● What the task requires
Gather every line of the material below that contains the string "Viewport", treating uppercase and lowercase as different.

Text and item location entries:

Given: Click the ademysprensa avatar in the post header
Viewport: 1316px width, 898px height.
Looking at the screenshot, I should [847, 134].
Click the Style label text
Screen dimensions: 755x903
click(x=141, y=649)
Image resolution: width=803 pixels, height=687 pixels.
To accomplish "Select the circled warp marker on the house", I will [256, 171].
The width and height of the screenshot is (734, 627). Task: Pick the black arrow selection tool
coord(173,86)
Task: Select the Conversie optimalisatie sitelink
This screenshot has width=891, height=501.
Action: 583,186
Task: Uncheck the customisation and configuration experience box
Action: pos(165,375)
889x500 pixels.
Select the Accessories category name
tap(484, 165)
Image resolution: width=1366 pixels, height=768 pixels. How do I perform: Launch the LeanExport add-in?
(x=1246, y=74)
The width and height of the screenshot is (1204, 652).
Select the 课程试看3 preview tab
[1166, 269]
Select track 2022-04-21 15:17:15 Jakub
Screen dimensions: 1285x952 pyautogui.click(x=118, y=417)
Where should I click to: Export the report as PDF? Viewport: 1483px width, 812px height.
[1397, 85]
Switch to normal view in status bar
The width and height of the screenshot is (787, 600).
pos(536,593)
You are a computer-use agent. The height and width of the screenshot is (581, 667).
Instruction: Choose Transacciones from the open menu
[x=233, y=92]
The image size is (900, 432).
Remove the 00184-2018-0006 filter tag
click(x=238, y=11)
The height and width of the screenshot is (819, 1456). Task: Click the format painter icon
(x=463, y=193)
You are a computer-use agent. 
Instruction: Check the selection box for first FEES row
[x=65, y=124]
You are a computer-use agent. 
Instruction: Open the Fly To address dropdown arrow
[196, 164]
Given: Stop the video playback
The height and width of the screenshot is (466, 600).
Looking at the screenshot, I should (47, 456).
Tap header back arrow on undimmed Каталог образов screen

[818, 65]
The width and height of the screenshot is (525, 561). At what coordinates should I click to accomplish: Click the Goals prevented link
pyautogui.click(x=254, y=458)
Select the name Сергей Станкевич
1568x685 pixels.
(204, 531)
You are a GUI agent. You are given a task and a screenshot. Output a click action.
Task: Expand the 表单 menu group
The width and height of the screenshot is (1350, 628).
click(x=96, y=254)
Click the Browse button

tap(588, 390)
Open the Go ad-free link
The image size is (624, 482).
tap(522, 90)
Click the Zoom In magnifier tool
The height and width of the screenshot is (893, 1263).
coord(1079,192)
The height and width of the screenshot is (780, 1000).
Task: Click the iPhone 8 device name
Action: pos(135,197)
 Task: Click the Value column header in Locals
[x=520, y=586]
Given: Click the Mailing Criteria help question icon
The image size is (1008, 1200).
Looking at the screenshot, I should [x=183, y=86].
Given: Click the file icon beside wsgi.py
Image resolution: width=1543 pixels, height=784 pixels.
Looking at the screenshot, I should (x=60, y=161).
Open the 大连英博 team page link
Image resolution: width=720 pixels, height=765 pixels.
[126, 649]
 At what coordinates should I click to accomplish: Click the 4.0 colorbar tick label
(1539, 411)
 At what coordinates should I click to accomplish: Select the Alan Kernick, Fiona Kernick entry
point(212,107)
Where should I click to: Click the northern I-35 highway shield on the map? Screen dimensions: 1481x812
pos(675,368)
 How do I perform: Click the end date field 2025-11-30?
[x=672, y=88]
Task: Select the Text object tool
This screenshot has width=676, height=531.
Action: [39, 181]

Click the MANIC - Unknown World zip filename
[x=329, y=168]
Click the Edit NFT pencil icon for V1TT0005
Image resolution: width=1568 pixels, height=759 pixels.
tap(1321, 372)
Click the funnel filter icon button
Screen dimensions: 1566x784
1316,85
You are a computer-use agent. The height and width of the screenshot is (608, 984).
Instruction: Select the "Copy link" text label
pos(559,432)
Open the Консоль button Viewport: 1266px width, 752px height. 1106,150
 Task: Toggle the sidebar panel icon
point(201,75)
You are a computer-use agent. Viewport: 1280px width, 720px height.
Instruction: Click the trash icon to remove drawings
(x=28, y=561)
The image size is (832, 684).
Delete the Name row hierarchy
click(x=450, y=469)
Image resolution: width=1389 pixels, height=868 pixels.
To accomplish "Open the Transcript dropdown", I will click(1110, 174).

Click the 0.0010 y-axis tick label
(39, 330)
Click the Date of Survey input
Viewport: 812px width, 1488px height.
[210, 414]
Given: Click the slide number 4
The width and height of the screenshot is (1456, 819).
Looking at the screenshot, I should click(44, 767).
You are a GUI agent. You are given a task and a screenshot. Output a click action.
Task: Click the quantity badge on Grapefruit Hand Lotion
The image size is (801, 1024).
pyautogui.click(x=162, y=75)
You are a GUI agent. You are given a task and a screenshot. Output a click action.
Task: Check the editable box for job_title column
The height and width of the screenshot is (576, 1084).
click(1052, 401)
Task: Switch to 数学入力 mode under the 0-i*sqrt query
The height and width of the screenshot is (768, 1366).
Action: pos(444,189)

● Result of the exercise
Viewport: 1316px width, 898px height.
Where should I click to: Export the report as PDF? Viewport: 1483px width, 812px height.
Open the Консоль button Viewport: 1266px width, 752px height. 1106,150
You are a computer-use agent. Viewport: 1280px width, 720px height.
Viewport: 812px width, 1488px height.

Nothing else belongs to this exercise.